Every single person that I come across wants to pay less tax.  Nothing wrong with that.  It’s always been my opinion that it is a god-given right to manage your affairs in such a way that tax minimisation is optimised.  All completely legally, of course!

But so many times, we find that our clients have gone ahead and done things that just mess things up completely.   Business owners are a special breed – they are prepared to be risk-takers, they are often big-picture people and they generally hate bureaucracy, form-filling and detail.  But the devil is in the detail, and it is that which will often cause the problems.  That’s where the lawyers and accountants, working together, come in.

Case in point – a recent tax case.  This is not one of our clients, but it could be.  Holding Co. borrowed from the bank and lent the money to related companies (which were not subsidiaries)  so they could buy business assets.  They didn’t have a loan agreement, nor did they document in any way the terms and conditions of the loans.  While interest was paid to the bank by Holding Co, it did not oncharge any interest to the related companies.  IRD disallowed the interest deduction and it was upheld in court.  And when you consider that the assets bought with the funds were two farms, you’d have to figure that the interest cost was pretty large.  And therefore the tax cost will also be large.
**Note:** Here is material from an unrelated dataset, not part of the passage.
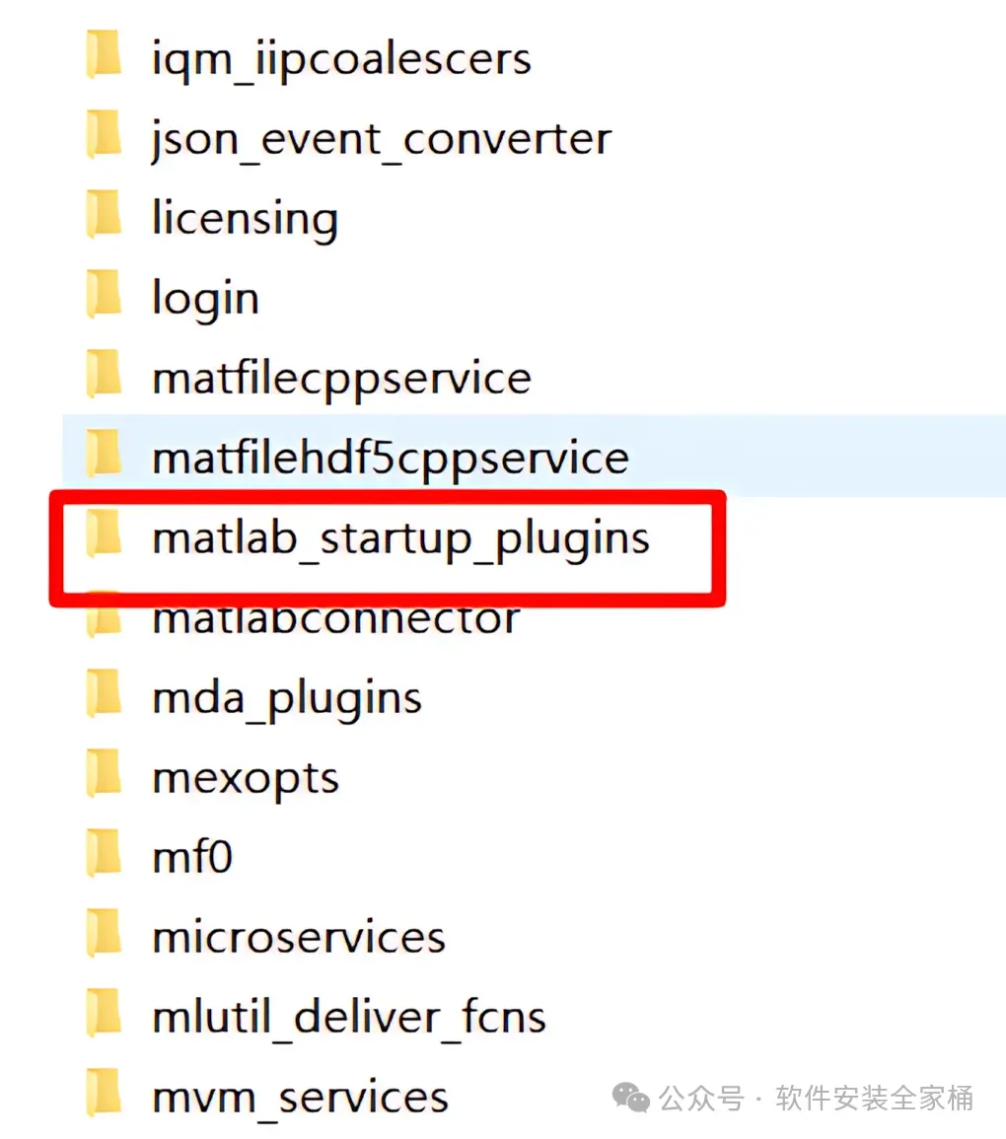Viewport: 1006px width, 1139px height.
Task: Select the matfilehdf5cppservice folder name
Action: coord(390,460)
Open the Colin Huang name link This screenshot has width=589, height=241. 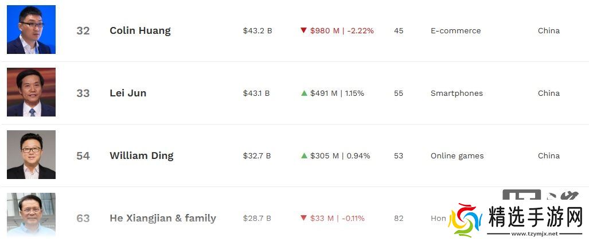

It could have very easily been different.  All that was needed were a few agreements between the two companies that set out the terms and conditions of the loans, and the additional rights that Holding Co got because they provided financial assistance.

The main areas we come across where lack of documentation can cause more tax to be paid are in relation to:

  • Company vehicles
  • Drawings by shareholders
  • Setting salary levels for shareholders and/or their spouses
  • Advances made by shareholders to companies (especially when it’s not done equally by all shareholders)
  • Funding between related or associated companies
  • Funding between parent companies and subsidiaries
  • Unauthorised payments from a trust bank account
  • Providing guarantees in support of borrowings by a related company or person
  • Treating the company bank account or the trust bank account as if it is your piggy bank
  • Buying assets in a company which could potentially have a personal benefit (eg an apartment in Queenstown, or a boat)

And the Solution?

Make sure that your accountant and lawyer talk to each other – ideally you should have a meeting with your key business advisers at least once a year focusing on where the business is going.

If you’re doing a big deal, make sure that both the accountant and lawyer are involved because we have different skills and ask different questions.

Don’t go for the lowest price accounting fees – if all you want from your accountant is the annual accounts & tax return and you push down the fees, then you will get exactly what you have paid for.  Sometimes we need the space to have a decent look at the accounts to see what is really going on and a bit of a dig to see whether it is safe.

Be prepared to invest in a relationship of trust between yourself and your business advisers, because the more they know about you and your goals and aspirations then the more proactive advice & service you should receive.  We will often send articles or referrals or links to our clients if we know what is of interest to them.  The more we know about them, the more we think of them.